I write this post on New Year’s Day 2015 and like so many I also make my new year’s resolutions on this day. They are the usual suspects, eat less, take more exercise, be kind to the cat, etc. Then there are also a whole host of things I should do this year, all those things I put off last year and the year before. All good stuff, but another thought also goes through my mind. Should I, perhaps, do less and be more?
A few month’s ago I sat on a busy tube in London, just observing people. The majority was, of course, interacting with some form of screen. A few ‘oldies’ were reading an old fashioned book. One or two had dozed away. The young lady opposite me was first scrolling on her mobile but then put it away. Now there were two people doing nothing in the carriage. But this lasted no longer than about 20 seconds as she clearly felt uncomfortable doing nothing. So out came the mobile again.
It’s easy to get caught up in constantly having to do something. We make ‘to do’ lists and fill every day with activities. We do it for ourselves and I see so many parents that also organise this for their children. School is just part of the daily activities. Then there are all those after school clubs, sport activities, music lessons, homework .. each day filled to the brim doing things.

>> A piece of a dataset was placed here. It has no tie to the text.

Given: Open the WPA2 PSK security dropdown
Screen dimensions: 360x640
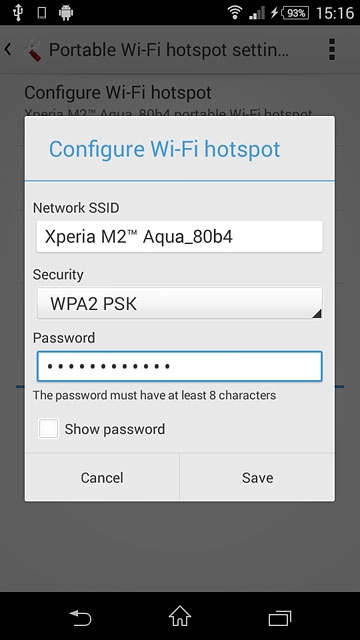Looking at the screenshot, I should 180,303.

Just being seems to be a lost art. Just being with ourselves, with our thoughts, doing nothing, can feel scary. Just being with another person, not talking or doing something, is possibly even more scarier. So we start talking, just to break the silence or start doing something to fill the empty space.
The importance of ‘just being’ has come into sharp focus for me when working with non-verbal children. I observed that sometimes life around these children is full of speech – by the parents, teachers, carers – giving instructions, demanding attention, directing the child. Then these children are kept busy all the time, having to play or to complete school tasks. Their lives can be busy, very busy indeed. This is, of course, not always the case, but when I observe children that are kept so busy doing things, I sometimes wonder how it is for the child. I can, of course, only guess.
For some of these children I have created ‘being time’. Just being together, with me, one of our staff members at a SAS Centre, or with a parent. Being together in a plain room without any furniture, with no pictures on the wall, no toys to distract. Just two people sitting together on plain cushions on the floor, with no visual or sound distraction. Doing nothing. Saying nothing. For a long time, often at least one hour each day, day in day out..
Many of these children exhibit poor eye contact. So there we are with nothing to do, nothing to say and not even looking at each other. Well, not quite. What I do during these sessions is to empty my mind of all those ‘to do’ things that tend pop up in my brain and focus fully on the child. Whenever there is a momentary glance by the child in my direction, I will be there, gently and lovingly looking at the child.
The effect can be remarkable. Many children improve their eye contact within weeks, become more interactive, start to negotiate non-verbally and overall become more content. I believe that these children need this ‘being time’ to give them time and space to connect to others. They need the experience of ‘being seen’ and accepted the way they are. All children, and for that matter all adults, will benefit from this ‘being time’. It’s truly magical.
So one of my resolutions for 2015 is to do all those things I put off until now, but also to actively create moments of nothing, time to be, either on my own or with someone I care for.
Steven Michaelis – New Year’s Day 2015.